Traynor v. McGilvray
Before: Richards
Synopsis
The facts are stated in the opinion of the court.
RICHARDS, J.
This appeal is from a judgment based upon a verdict in favor of the defendant in an action for damages for personal injuries received by the plaintiff as the result of a collision between the automobiles of the respective parties which occurred on the afternoon of January 18, 1917, upon the state highway, between Burlingame and Millbrae, in San Mateo County.
The defendant was driving his car, a sedan, southward from San Francisco on his way to San Jose. The plaintiff was driving her car, also a sedan, northward from Burlingame on the way to San Francisco. A short distance ahead of her was a wagon, and just behind it another car, a Metz, both proceeding northward. The Metz car turned outward toward or upon the center of the road in order to pass the wagon, and the plaintiff at or about the same moment attempted to pass both the wagon and the Metz car. The approaching defendant first observed the wagon and the cars behind it when about 'five hundred feet away,
[33]
and saw the Metz car turn outward in its attempt to pass the wagon, but, according to the defendant’s assertion, did not observe the plaintiff’s effort to pass both the Metz car and the wagon until so short a distance away as to render a collision between his own car and the car of the plaintiff inevitable. The testimony is quite conflicting as to the respective speeds and also as to the precise position of the automobiles of the respective parties at and immediately before the time of the collision; but the evidence is practically conclusive that at the precise moment of collision the plaintiff’s car was upon the left side of the highway, and the defendant’s car was well over toward the edge of that side of the highway and in the dust of that portion thereof which was unbituminized. The jury returned its verdict in favor of the defendant.

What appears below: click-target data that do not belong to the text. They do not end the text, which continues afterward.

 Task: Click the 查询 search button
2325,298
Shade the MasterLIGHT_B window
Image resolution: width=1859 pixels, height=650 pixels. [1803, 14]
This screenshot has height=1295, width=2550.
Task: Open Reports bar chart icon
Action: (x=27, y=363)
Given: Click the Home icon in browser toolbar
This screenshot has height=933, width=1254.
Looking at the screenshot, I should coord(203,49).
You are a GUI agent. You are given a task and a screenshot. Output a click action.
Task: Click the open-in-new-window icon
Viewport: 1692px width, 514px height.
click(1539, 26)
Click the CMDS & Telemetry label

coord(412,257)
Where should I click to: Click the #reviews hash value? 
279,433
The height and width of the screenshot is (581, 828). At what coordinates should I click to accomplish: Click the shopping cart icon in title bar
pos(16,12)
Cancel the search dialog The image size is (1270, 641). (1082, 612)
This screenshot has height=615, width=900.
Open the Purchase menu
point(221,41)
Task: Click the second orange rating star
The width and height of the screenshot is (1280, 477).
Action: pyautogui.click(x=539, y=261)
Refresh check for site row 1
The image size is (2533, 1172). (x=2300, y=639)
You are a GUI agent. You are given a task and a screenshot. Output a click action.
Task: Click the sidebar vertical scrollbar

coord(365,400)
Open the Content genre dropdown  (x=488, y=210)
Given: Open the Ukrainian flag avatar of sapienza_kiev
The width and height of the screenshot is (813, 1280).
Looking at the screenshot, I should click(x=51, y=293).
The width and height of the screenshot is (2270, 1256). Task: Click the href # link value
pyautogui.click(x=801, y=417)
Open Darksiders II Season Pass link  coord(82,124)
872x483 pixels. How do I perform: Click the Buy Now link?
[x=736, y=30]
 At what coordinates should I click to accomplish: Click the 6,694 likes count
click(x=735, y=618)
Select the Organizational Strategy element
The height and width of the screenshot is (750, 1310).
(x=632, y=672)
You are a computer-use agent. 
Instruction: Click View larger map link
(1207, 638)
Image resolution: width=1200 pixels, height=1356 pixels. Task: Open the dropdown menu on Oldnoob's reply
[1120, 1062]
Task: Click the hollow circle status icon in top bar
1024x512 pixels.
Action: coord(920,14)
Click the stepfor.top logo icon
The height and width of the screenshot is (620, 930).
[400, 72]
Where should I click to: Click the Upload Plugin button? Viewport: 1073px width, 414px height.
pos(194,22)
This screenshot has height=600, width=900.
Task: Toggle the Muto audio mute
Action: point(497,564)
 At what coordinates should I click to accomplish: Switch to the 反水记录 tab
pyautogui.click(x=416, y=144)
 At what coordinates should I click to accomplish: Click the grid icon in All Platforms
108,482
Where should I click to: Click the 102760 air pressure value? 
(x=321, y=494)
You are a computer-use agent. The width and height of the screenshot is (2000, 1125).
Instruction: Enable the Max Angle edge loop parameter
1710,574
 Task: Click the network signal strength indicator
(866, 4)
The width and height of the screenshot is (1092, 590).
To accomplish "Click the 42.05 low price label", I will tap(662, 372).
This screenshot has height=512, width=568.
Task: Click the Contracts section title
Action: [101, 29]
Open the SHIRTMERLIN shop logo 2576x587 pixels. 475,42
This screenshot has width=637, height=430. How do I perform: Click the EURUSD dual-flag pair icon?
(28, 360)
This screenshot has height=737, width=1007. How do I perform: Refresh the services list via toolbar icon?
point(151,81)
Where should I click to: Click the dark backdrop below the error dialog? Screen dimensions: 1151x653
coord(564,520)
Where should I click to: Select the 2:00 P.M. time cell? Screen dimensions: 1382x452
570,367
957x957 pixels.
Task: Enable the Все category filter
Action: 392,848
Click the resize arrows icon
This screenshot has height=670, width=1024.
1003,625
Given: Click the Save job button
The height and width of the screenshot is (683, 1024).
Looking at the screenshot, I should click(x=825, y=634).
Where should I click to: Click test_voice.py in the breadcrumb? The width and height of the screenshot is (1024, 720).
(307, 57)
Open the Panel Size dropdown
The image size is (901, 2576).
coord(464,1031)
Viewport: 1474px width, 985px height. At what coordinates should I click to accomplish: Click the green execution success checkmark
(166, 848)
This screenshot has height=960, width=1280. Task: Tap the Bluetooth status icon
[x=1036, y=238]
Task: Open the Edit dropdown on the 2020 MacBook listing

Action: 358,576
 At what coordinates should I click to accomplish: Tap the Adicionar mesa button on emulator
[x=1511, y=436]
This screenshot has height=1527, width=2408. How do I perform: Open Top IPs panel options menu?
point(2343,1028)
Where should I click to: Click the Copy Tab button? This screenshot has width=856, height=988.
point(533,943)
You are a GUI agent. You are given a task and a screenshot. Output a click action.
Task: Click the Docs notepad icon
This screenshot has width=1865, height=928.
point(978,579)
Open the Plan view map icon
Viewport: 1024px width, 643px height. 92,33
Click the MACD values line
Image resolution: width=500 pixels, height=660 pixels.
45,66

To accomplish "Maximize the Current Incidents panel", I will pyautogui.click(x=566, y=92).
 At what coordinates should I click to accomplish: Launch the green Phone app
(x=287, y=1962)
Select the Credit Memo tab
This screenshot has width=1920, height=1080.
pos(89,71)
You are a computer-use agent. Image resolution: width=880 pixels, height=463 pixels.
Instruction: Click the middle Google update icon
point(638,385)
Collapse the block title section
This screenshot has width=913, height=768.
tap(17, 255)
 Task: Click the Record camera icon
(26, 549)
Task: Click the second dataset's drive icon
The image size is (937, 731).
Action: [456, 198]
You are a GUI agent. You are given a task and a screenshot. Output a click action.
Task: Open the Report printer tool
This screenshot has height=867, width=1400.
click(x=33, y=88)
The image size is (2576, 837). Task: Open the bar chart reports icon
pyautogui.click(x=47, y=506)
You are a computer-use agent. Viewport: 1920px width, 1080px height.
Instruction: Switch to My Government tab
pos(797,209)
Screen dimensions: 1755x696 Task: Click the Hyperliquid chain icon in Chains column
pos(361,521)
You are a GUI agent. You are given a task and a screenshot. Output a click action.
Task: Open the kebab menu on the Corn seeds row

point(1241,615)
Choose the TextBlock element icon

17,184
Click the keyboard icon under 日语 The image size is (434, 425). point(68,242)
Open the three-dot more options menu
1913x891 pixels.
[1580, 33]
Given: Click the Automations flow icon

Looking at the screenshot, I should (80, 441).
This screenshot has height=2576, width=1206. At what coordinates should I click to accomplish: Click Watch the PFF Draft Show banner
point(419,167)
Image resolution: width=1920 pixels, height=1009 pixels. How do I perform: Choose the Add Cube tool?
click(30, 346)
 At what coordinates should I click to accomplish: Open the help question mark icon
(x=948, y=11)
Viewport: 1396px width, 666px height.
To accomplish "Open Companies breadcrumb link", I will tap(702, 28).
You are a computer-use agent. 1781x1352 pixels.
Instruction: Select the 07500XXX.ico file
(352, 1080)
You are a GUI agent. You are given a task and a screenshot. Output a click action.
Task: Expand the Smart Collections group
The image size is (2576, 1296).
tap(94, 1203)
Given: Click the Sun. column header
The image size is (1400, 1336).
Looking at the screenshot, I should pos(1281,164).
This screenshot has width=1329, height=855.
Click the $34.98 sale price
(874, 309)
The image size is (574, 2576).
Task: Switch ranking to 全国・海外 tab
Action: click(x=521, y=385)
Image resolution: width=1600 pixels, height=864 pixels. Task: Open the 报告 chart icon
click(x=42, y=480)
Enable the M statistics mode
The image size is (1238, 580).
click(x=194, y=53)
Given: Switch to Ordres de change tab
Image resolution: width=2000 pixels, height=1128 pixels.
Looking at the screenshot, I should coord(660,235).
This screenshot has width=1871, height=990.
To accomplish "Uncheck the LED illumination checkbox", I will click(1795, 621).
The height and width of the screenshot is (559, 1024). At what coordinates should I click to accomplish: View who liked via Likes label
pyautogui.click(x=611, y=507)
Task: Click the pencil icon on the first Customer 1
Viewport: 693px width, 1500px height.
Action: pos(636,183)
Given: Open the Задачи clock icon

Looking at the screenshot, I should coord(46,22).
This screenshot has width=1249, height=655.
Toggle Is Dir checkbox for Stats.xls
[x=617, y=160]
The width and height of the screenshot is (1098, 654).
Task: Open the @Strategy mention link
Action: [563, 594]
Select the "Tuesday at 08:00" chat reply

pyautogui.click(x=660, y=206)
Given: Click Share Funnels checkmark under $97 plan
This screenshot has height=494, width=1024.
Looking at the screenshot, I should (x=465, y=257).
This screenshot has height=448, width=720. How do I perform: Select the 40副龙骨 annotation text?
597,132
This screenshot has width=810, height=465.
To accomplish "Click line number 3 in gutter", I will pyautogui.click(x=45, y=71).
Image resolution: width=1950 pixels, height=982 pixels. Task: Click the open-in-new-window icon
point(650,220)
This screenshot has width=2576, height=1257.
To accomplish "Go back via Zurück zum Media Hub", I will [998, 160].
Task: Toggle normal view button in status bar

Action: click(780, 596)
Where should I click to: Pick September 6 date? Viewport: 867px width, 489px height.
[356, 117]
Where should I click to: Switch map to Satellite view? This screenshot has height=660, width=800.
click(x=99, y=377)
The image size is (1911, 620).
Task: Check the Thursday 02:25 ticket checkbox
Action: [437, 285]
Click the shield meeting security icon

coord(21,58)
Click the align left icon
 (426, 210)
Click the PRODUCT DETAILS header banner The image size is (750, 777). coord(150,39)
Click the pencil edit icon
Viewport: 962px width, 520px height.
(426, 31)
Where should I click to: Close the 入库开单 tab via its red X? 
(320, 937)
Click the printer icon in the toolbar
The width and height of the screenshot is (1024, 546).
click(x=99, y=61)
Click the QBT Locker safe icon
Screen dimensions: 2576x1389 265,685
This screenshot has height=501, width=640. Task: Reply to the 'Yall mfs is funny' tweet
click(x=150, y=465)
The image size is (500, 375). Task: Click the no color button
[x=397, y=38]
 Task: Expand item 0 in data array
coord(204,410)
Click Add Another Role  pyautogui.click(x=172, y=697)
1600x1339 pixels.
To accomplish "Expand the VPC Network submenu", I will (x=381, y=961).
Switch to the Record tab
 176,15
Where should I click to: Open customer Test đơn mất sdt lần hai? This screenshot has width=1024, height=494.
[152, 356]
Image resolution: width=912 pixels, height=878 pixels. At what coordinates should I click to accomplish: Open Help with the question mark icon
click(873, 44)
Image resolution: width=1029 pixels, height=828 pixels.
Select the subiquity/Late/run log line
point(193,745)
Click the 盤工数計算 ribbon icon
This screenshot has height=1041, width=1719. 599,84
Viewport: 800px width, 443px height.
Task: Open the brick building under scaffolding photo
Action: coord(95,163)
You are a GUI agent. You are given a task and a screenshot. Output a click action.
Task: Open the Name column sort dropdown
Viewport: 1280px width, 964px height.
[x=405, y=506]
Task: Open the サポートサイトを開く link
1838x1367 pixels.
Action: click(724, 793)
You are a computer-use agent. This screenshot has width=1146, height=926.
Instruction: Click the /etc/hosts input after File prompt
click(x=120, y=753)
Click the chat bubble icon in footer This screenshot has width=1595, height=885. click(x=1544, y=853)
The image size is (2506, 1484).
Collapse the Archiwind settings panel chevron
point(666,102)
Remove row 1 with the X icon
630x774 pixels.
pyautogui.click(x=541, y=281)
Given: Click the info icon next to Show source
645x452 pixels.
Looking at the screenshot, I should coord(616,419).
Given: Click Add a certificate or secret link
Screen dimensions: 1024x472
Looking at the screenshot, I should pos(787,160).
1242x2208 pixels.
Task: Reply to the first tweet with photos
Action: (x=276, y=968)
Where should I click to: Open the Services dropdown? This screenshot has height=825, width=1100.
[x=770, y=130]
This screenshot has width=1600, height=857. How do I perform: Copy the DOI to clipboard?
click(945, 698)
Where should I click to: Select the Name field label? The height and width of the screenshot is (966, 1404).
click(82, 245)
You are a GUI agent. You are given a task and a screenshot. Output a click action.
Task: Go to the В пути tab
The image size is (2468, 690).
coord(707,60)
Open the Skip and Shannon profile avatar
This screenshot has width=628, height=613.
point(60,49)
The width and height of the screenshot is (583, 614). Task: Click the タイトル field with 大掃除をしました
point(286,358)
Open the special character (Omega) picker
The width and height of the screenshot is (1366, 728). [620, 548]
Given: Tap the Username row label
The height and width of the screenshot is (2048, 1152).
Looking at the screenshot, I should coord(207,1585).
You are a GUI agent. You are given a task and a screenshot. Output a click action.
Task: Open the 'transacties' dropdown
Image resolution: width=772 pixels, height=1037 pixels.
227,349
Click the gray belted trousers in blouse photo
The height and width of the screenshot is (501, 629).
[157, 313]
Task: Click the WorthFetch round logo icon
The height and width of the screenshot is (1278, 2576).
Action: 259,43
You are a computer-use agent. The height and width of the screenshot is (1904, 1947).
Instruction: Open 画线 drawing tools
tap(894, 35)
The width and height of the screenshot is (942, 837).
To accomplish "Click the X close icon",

The appellant’s first contention upon this appeal is that the trial court committed reversible error in its admission in evidence of the testimony of two witnesses, Mrs. Margaret Warner and her daughter, Miss Elsie L. Warner, called by the defendant. The testimony of these two witnesses was to the effect that they were standing by the side of the highway a short distance north of Burlingame and about the distance of a city block away from the point of collision, which point, however, they were unable to see, for the reason that there is a slight elevation in the road between their points of vision and the point of impact. They were near enough, however, to hear the sound of such impact, and their testimony to which the plaintiff’s objection went was to the effect that at the time the plaintiff passed the point where they were standing and went on up the incline in the road her car was driven very rapidly and, as the witnesses described it, “was running from one side of the road to the other, zigzagging across the road.” The plaintiff objected to the defendant’s offer to make this proof, and also objected to the witnesses’ testimony when presented, upon the ground that it was too remote, for the reason that it referred to the conduct of the plaintiff and the action of her car at a time prior to and at some considerable distance from the point of collision, which point was beyond the witnesses’ visions.